INPUT section start

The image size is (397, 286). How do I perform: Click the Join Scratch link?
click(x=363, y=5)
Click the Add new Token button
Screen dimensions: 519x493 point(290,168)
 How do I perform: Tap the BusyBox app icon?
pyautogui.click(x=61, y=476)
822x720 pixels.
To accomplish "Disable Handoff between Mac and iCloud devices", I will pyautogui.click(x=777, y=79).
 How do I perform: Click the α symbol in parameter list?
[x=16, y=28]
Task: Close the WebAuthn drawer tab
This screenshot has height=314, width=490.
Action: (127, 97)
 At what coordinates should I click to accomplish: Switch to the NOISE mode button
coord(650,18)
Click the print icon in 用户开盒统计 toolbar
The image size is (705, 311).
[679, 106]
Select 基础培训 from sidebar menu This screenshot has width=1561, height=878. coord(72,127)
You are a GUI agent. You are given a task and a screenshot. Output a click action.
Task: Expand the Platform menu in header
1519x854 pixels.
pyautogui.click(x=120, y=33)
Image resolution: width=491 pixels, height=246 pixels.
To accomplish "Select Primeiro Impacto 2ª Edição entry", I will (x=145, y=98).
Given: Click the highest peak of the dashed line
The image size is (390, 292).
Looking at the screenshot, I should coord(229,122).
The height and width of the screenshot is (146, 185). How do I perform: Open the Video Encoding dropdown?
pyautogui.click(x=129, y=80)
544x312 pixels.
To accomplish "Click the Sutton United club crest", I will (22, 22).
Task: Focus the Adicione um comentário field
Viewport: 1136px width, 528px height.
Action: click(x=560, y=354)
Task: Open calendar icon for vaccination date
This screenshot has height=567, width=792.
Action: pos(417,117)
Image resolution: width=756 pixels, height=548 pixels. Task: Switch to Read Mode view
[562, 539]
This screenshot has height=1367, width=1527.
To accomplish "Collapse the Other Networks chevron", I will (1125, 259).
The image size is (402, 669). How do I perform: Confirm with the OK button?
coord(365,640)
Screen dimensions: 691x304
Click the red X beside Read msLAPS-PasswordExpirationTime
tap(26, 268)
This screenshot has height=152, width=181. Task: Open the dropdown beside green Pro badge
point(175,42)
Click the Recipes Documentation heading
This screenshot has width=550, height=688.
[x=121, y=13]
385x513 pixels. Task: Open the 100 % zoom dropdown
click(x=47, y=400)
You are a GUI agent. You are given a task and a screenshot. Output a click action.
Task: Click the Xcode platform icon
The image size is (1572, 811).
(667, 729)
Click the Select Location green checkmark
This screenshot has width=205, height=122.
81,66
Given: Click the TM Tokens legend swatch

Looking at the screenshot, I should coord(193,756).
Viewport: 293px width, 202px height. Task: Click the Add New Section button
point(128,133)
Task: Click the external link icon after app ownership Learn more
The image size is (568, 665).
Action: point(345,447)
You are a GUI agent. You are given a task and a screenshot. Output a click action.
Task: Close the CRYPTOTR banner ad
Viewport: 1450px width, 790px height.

INPUT section end

Go through the listing and copy all of it exactly.

The image size is (397, 286). How do I perform: Click the Join Scratch link?
click(x=363, y=5)
Click the Add new Token button
Screen dimensions: 519x493 point(290,168)
 How do I perform: Tap the BusyBox app icon?
pyautogui.click(x=61, y=476)
822x720 pixels.
To accomplish "Disable Handoff between Mac and iCloud devices", I will pyautogui.click(x=777, y=79).
 How do I perform: Click the α symbol in parameter list?
[x=16, y=28]
Task: Close the WebAuthn drawer tab
This screenshot has height=314, width=490.
Action: (127, 97)
 At what coordinates should I click to accomplish: Switch to the NOISE mode button
coord(650,18)
Click the print icon in 用户开盒统计 toolbar
The image size is (705, 311).
[679, 106]
Select 基础培训 from sidebar menu This screenshot has width=1561, height=878. coord(72,127)
You are a GUI agent. You are given a task and a screenshot. Output a click action.
Task: Expand the Platform menu in header
1519x854 pixels.
pyautogui.click(x=120, y=33)
Image resolution: width=491 pixels, height=246 pixels.
To accomplish "Select Primeiro Impacto 2ª Edição entry", I will (x=145, y=98).
Given: Click the highest peak of the dashed line
The image size is (390, 292).
Looking at the screenshot, I should coord(229,122).
The height and width of the screenshot is (146, 185). How do I perform: Open the Video Encoding dropdown?
pyautogui.click(x=129, y=80)
544x312 pixels.
To accomplish "Click the Sutton United club crest", I will (22, 22).
Task: Focus the Adicione um comentário field
Viewport: 1136px width, 528px height.
Action: click(x=560, y=354)
Task: Open calendar icon for vaccination date
This screenshot has height=567, width=792.
Action: pos(417,117)
Image resolution: width=756 pixels, height=548 pixels. Task: Switch to Read Mode view
[562, 539]
This screenshot has height=1367, width=1527.
To accomplish "Collapse the Other Networks chevron", I will (1125, 259).
The image size is (402, 669). How do I perform: Confirm with the OK button?
coord(365,640)
Screen dimensions: 691x304
Click the red X beside Read msLAPS-PasswordExpirationTime
tap(26, 268)
This screenshot has height=152, width=181. Task: Open the dropdown beside green Pro badge
point(175,42)
Click the Recipes Documentation heading
This screenshot has width=550, height=688.
[x=121, y=13]
385x513 pixels. Task: Open the 100 % zoom dropdown
click(x=47, y=400)
You are a GUI agent. You are given a task and a screenshot. Output a click action.
Task: Click the Xcode platform icon
The image size is (1572, 811).
(667, 729)
Click the Select Location green checkmark
This screenshot has width=205, height=122.
81,66
Given: Click the TM Tokens legend swatch

Looking at the screenshot, I should coord(193,756).
Viewport: 293px width, 202px height. Task: Click the Add New Section button
point(128,133)
Task: Click the external link icon after app ownership Learn more
The image size is (568, 665).
Action: point(345,447)
You are a GUI agent. You are given a task and a screenshot. Output a click action.
Task: Close the CRYPTOTR banner ad
Viewport: 1450px width, 790px height.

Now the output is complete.